Les robots sont en train de transformer le monde du travail : il faudrait littéralement se bander les yeux pour ne pas voir le nombre grandissant de petits emplois remplacés par des automates. Ceci dit, une fois qu'on a dit ça, on n'a pas dit grand-chose. Ce n'est pas la première fois que la technologie vient secouer une industrie ; est-ce que nos robots modernes ont quelque chose de plus que les robots du passé ?

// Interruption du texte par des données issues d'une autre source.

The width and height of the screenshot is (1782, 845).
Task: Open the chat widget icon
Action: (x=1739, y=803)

Le livre aborde une quantité de choses, et soulève des questions plutôt concrètes, ce qui change agréablement des débats sur le sujet, où les intervenants tentent de définir l'être humain et la signification du travail depuis l'aube de l'humanité. Parmi les thèmes abordés, je note particulièrement : les travailleurs humains sont « robotisés » de toute façon et sont de plus en plus évalués sur des critères chiffrables et chiffrés, les vues d'ensemble subjectives sont en voie de disparition ; il faut reconnaître que le succès de l'automatisation provient du fait qu'une part de la population préfère traiter avec des machines qu'avec d'autres humains, et que l'aspect « chaleur humaine », s'il est socialement valorisé, n'est pas un argument de vente généralisé ; et on ne fondera jamais une économie sur la nécessité de conserver des traditions.
J'ai tout de même deux reproches à faire à l'ouvrage. Tout d'abord, je l'ai trouvé un peu trop centré sur l'individu, pas la société dans son ensemble. On discutera ainsi des choix de carrière, des possibilités de formation, des secteurs porteurs d'emploi, mais assez peu de thèmes comme le revenu universel ou le temps de travail, qui vont pourtant de pair, à mon sens, avec une robotisation poussée dans la société.

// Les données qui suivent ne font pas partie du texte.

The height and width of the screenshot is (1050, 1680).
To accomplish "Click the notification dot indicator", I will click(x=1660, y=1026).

Ensuite, j'ai trouvé que le livre sur-évaluait clairement la capacité des intelligences artificielles actuelles. Si les effets d'annonce sont toujours plus sensationnels les uns que les autres, on est en réalité encore assez loin de programmes complètement autonomes. Il y a toujours une foule d'humains chargés d'annoter des données pour nourrir les algorithmes en amont (travail abrutissant et précaire qui n'est malheureusement pas mentionné ici), et en aval, les « décisions » sont toujours supervisées et corrigées par des humains également. Même quelque chose d'aussi acquis dans l'esprit du public que le classement des résultats du moteur de recherche Google contient encore aujourd'hui une bonne partie d'intervention humaine.

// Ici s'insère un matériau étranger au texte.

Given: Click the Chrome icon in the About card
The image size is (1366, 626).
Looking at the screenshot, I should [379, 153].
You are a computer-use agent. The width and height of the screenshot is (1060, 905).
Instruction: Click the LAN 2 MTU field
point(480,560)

Alors, qu'on ne se méprenne pas, j'aime l'intelligence artificielle, c'était mon domaine d'étude, je suis toujours les dernières évolutions et je reste convaincu qu'il y a moyen de faire des choses extra-ordinaires dans le domaine. Mais il y a déjà eu deux bulles qui ont explosé dans les années 70, puis dans les années 80, parce qu'elle a été sur-vendue à chaque fois et ne parvenait jamais à tenir ses promesses. Ça serait dommage que l'histoire se répète une nouvelle fois.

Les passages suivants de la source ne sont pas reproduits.